Text shown:
+--

# Replacing the current by the fields in electromagnetism.

1. Jan 20, 2014

### kalish

hello,
In electromagnetism from the Lagrangian formulation, one can defines a canonical momentum and applying Euler's equation to that momentum gives the lorentz law.

To get the Lorentz law, one uses a vector identity, only available because it is said the speed V does not 'feel' the differential operator, for example, that equation
$$\frac{d\vec P}{dt} + q\frac{\partial\vec A}{\partial t} + q \vec V.\vec\nabla \vec A= -q\vec\nabla \phi + q\vec\nabla (\vec A.\vec V)$$
becomes

$$\frac{d\vec P}{dt} =- q\frac{\partial\vec A}{\partial t} -q\vec\nabla \phi + q\vec\nabla \times (\vec \nabla \times\vec A)$$

because
$$\vec\nabla (\vec A.\vec V)- \vec V.\vec\nabla \vec A= \vec\nabla \times (\vec \nabla \times\vec A)$$
in that case.

+--

Set exercise 1:
Answer these questions using the electromagnetism forum post:
(a) What does the post say results from applying Euler's equation to the canonical momentum?
(b) On what date was the post made?
(c) Under what username was it posted?
Set exercise 2: Carry on the electromagnetism forum post from its final sentence, in the same voice.
The material placed after the electromagnetism post is not needed.

Element and text location data:
+--

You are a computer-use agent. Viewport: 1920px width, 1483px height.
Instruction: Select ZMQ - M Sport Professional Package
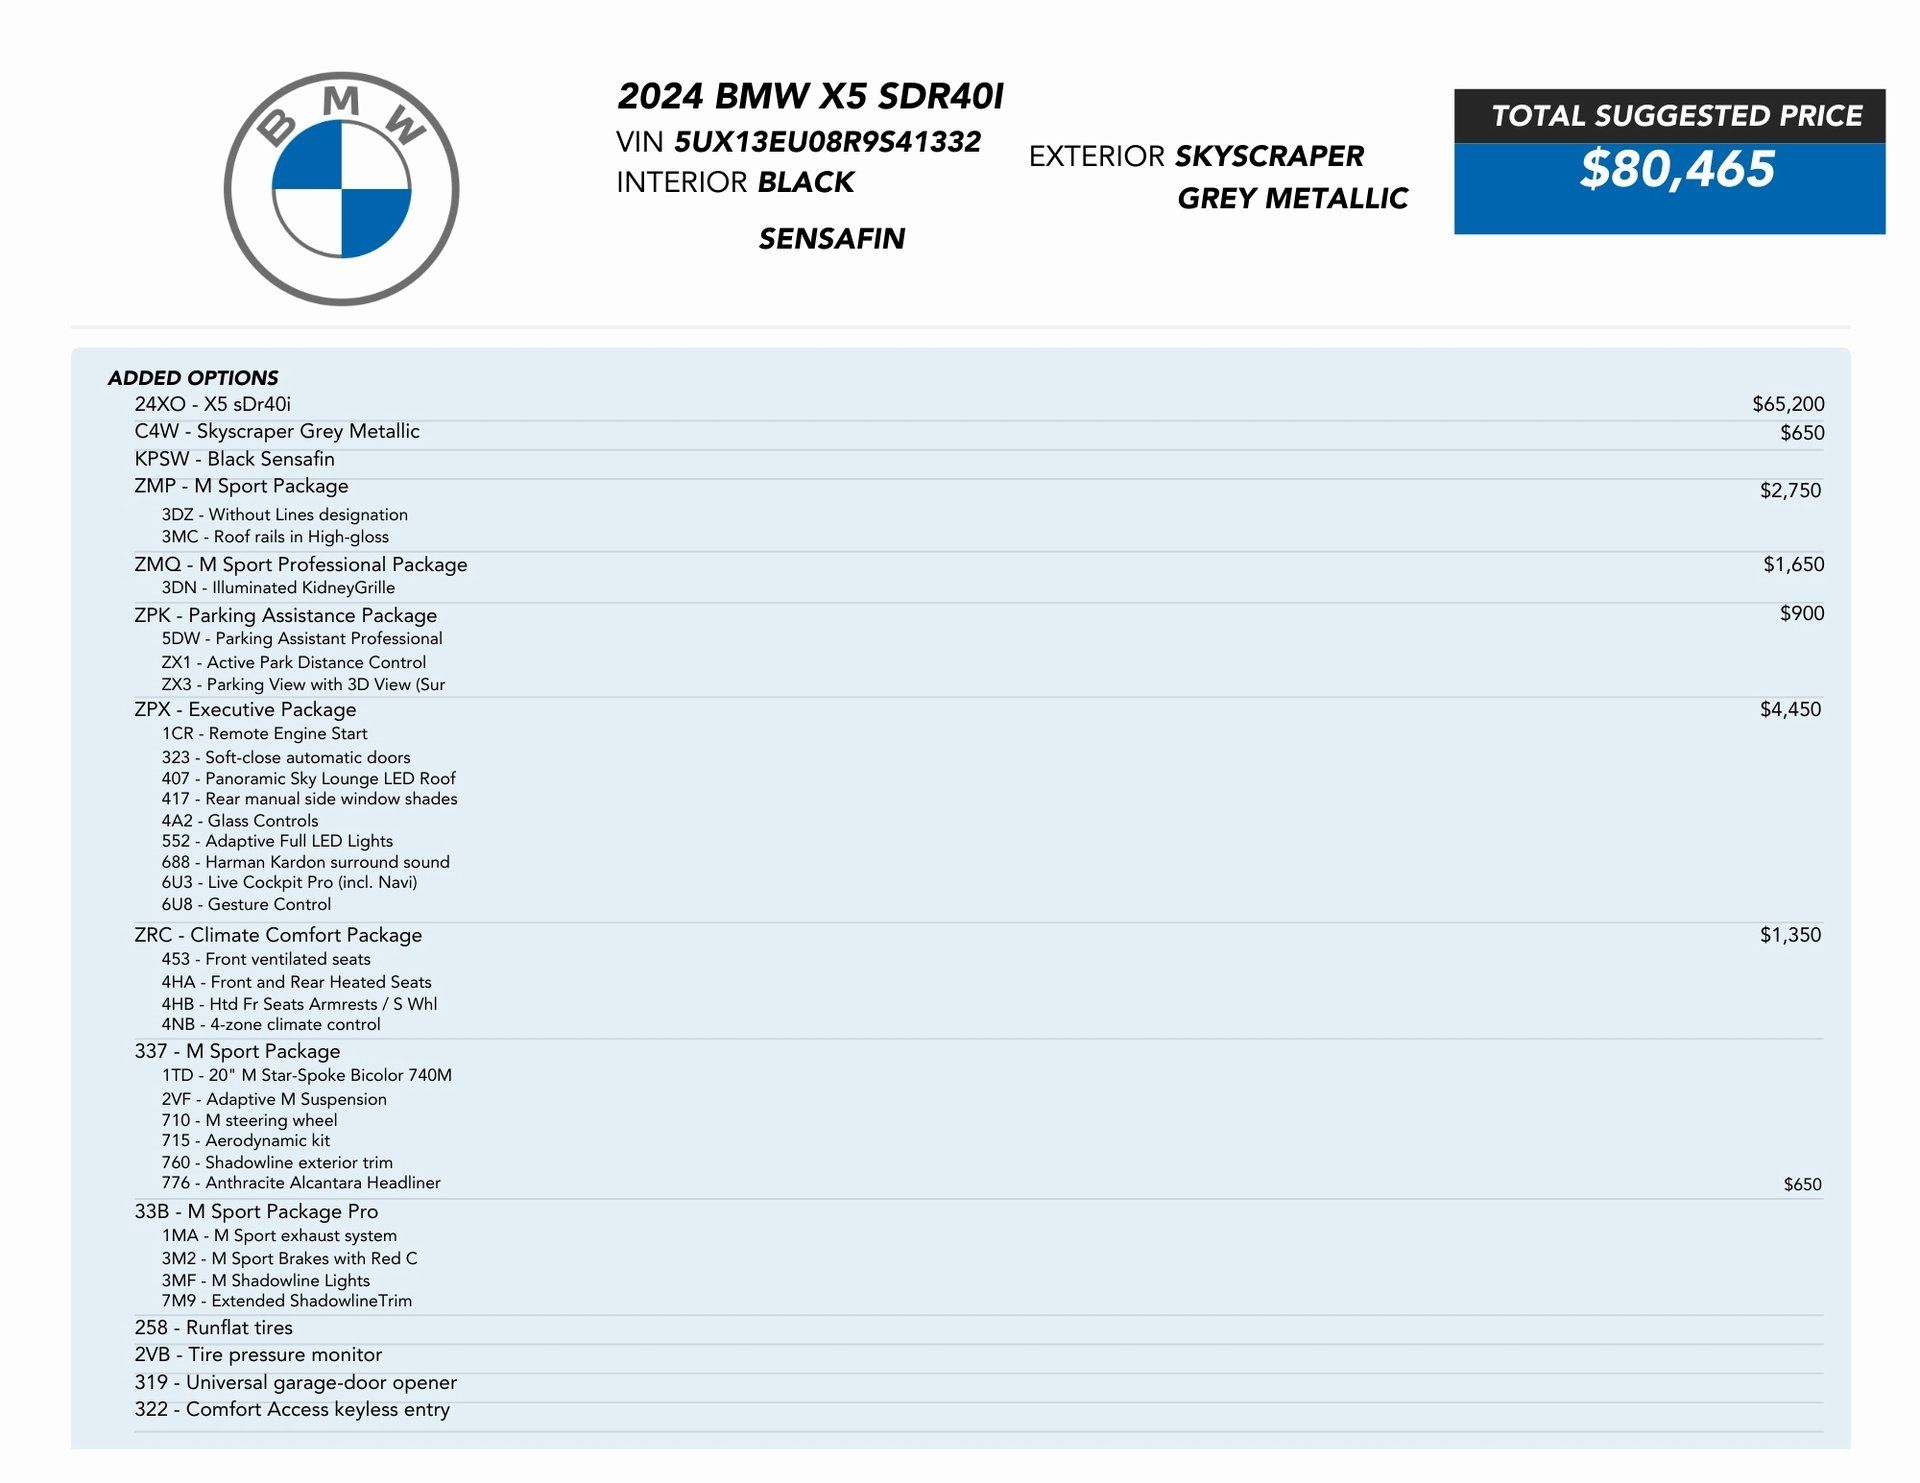pos(300,564)
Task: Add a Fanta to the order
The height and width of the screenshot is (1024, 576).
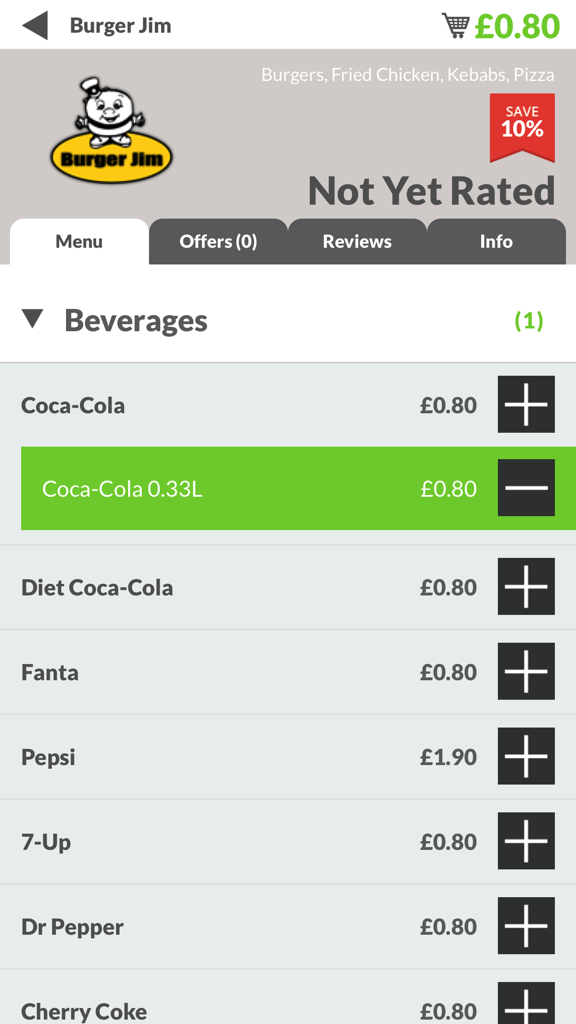Action: click(x=526, y=672)
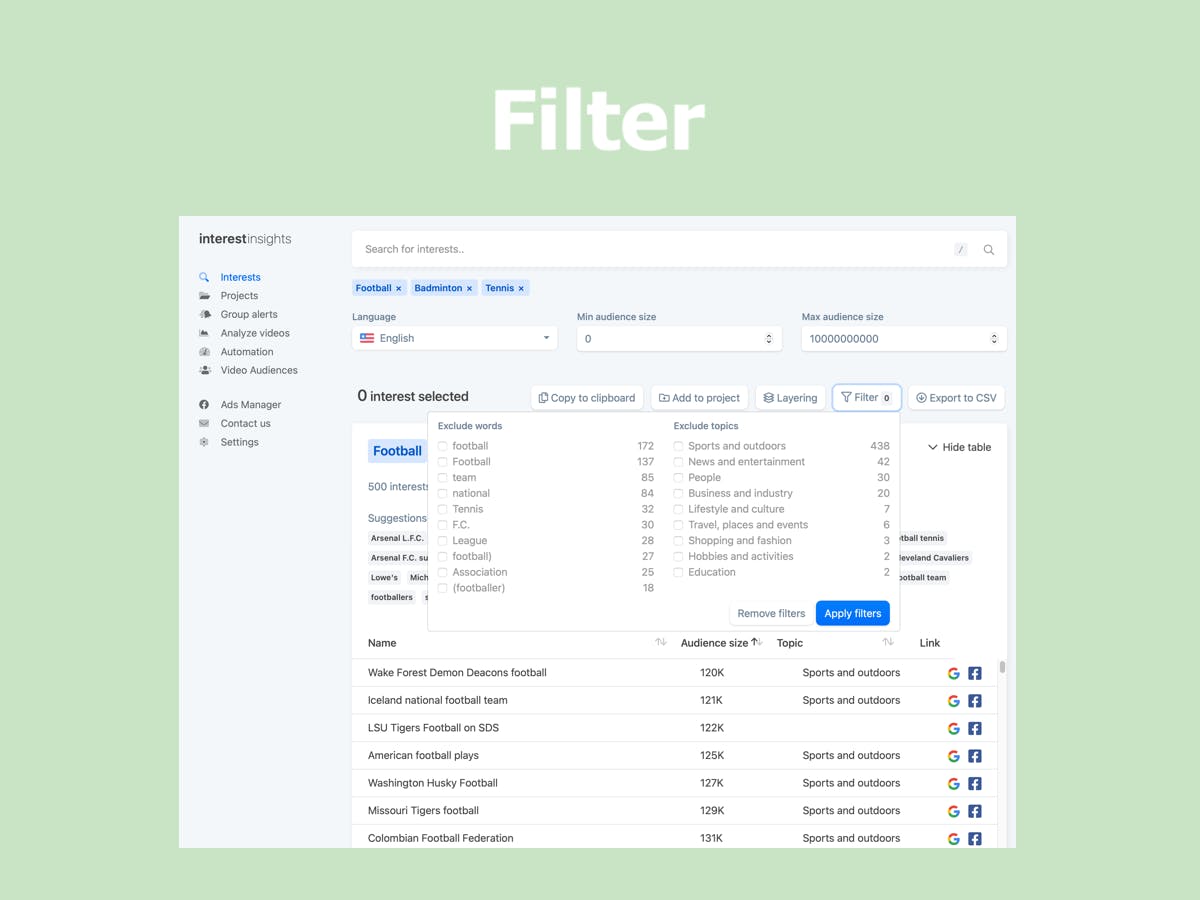Open Facebook link for LSU Tigers Football on SDS
The image size is (1200, 900).
coord(975,728)
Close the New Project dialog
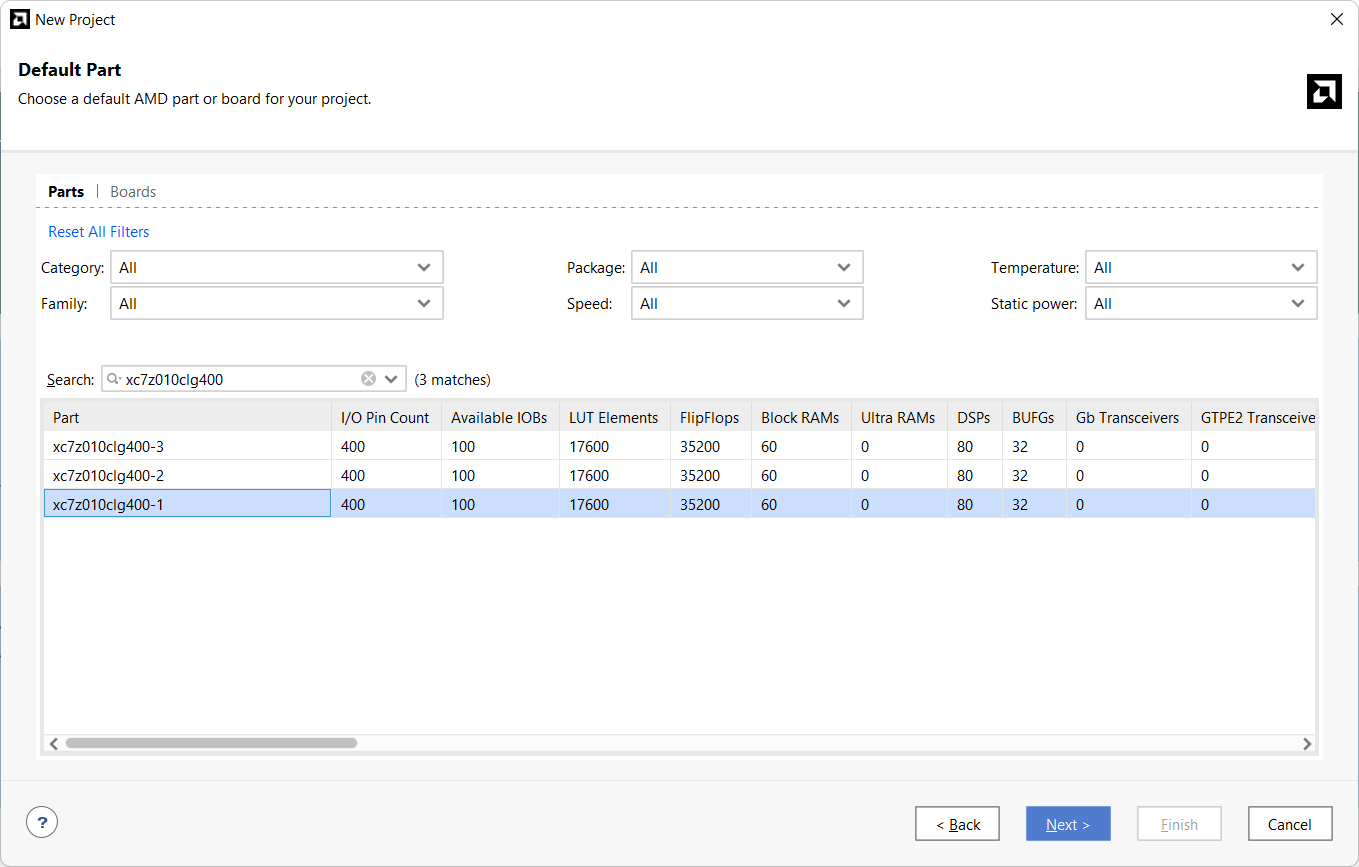The image size is (1359, 867). [1336, 19]
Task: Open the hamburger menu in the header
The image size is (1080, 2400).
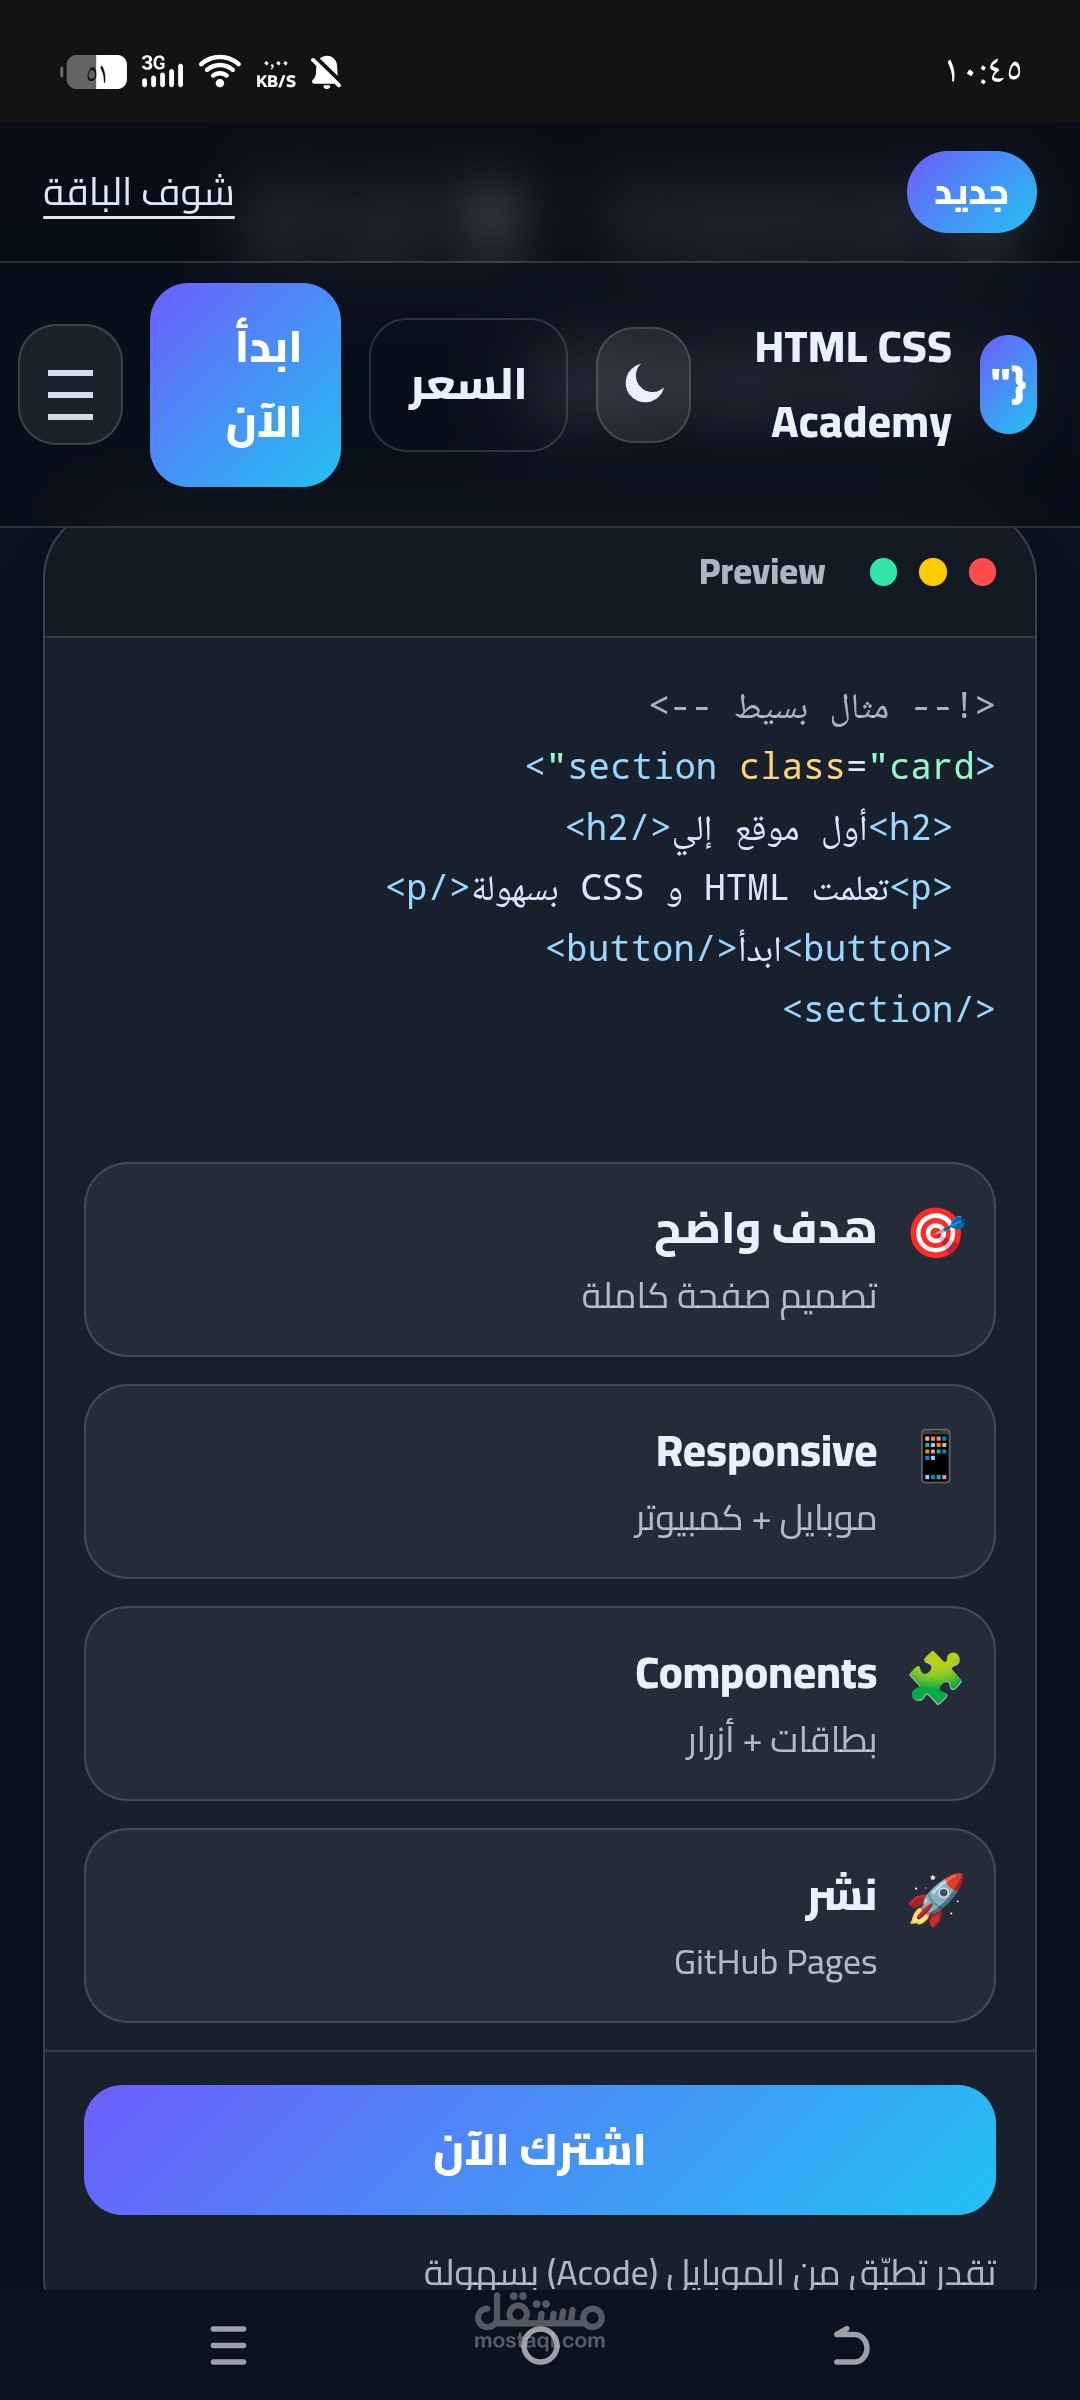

+--

Final answer 1:
(a) The Lorentz law.
(b) Jan 20, 2014.
(c) kalish

Final answer 2:
The problem is, if I replace
$$q\vec V = \vec \nabla \times \vec B -\frac{\partial \vec E}{\partial t}$$ from the Maxwell's equation (sorry for the permittivity and permeability let's say = 1) I can perfectly apply a differential operator on that object. So why we should not apply a differential operator on $$q\vec V$$
?